1 Veterinary Epidemiology, Economics and Public Health Group, Department of Pathobiology and Population Sciences, The Royal Veterinary College, University of London, North Mymms, Hatfield, Hertfordshire AL9 7TA, United Kingdom; Department of Infectious Diseases and Public Health, College of Veterinary Medicine and Life Sciences, City University of Hong Kong, Kowloon Tong, Hong Kong Special Administrative Region. Electronic address: firstname.lastname@example.org.; 2 Research Office, The Royal Veterinary College, University of London, London, NW1 0TU, United Kingdom.; 3 British Horseracing Authority, 75 High Holborn, London WC1 6LS, United Kingdom.; 4 Veterinary Epidemiology, Economics and Public Health Group, Department of Pathobiology and Population Sciences, The Royal Veterinary College, University of London, North Mymms, Hatfield, Hertfordshire AL9 7TA, United Kingdom.Copyright © 2017 Elsevier B.V. All rights reserved.
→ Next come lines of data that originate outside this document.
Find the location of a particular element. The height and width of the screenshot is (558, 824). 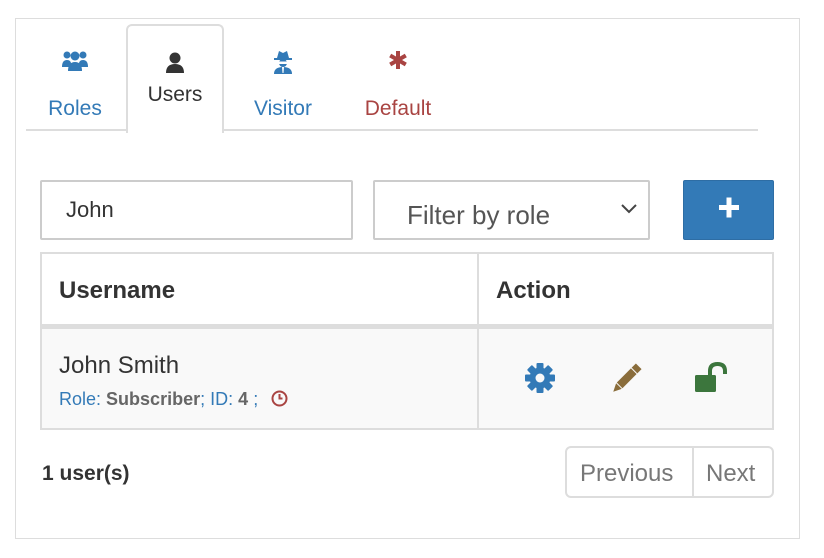

clock-icon is located at coordinates (280, 401).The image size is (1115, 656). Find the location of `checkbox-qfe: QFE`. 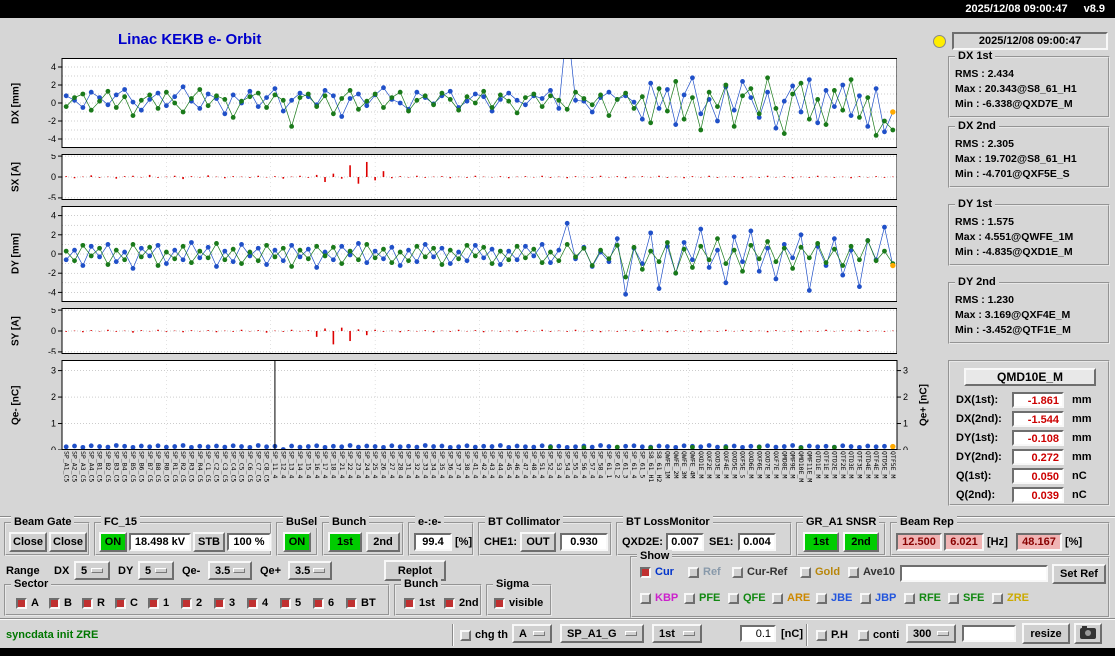

checkbox-qfe: QFE is located at coordinates (747, 598).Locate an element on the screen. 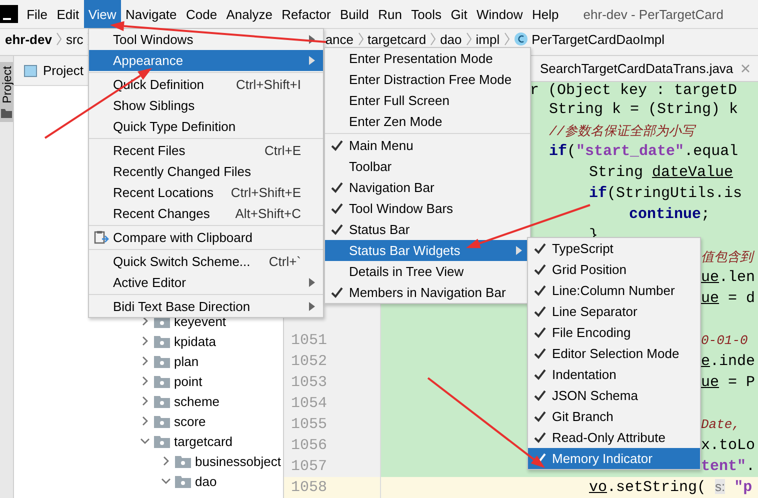 The height and width of the screenshot is (498, 758). menu-item: Tool Windows is located at coordinates (206, 40).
The incidence of race-day injuries in Great Britain (GB) is higher on all-weather (AW) surfaces than on turf. However, to date no studies have focused on identifying risk factors for injury specific to AW racing. Therefore, the objective of the current study was to determine risk factors for fatality, distal limb fracture (DLF) and episodes of epistaxis in flat racing Thoroughbreds racing on AW surfaces in GB. Data included all flat racing starts on AW surfaces (n=258,193) and race-day veterinary events recorded between 2000 and 2013. Information on additional course-level variables was gathered during face-to-face interviews with racecourse clerks. Horse-, race- and course-level risk factors for each outcome were assessed using mixed-effects multivariable logistic regression including horse as a random effect. A classification tree method was used to identify potential interaction terms for inclusion in the models. During the study period, there were 233 fatalities resulting in a fatality incidence of 0.90 per 1000 starts; 245 DLF with a resultant DLF incidence of 0.95 per 1000 starts and 410 episodes of epistaxis resulting in an epistaxis incidence of 1.59 per 1000 starts. Risk factors varied for each outcome, although some factors were similar across models including the going, racing intensity, horse age, age at first race start, horse and trainer performance variables. Generally, older horses and those that had started racing at an older age were at higher risk of an adverse outcome, albeit with an interaction between the two variables in the fatality model. Faster going increased the odds of epistaxis and DLF but not fatality. Increasing race distance increased the odds of fatality but reduced the odds of epistaxis. Epistaxis was associated with type of AW surface (Fibresand versus Polytrack(®)), but DLF and fatality were not. This study provides further evidence of the association between the risk of race-day injuries and fatalities and current age, age at first start, race distance, going and horse performance. These findings provide the racing industry with information to develop strategies to reduce the occurrence of race-day events on AW surfaces.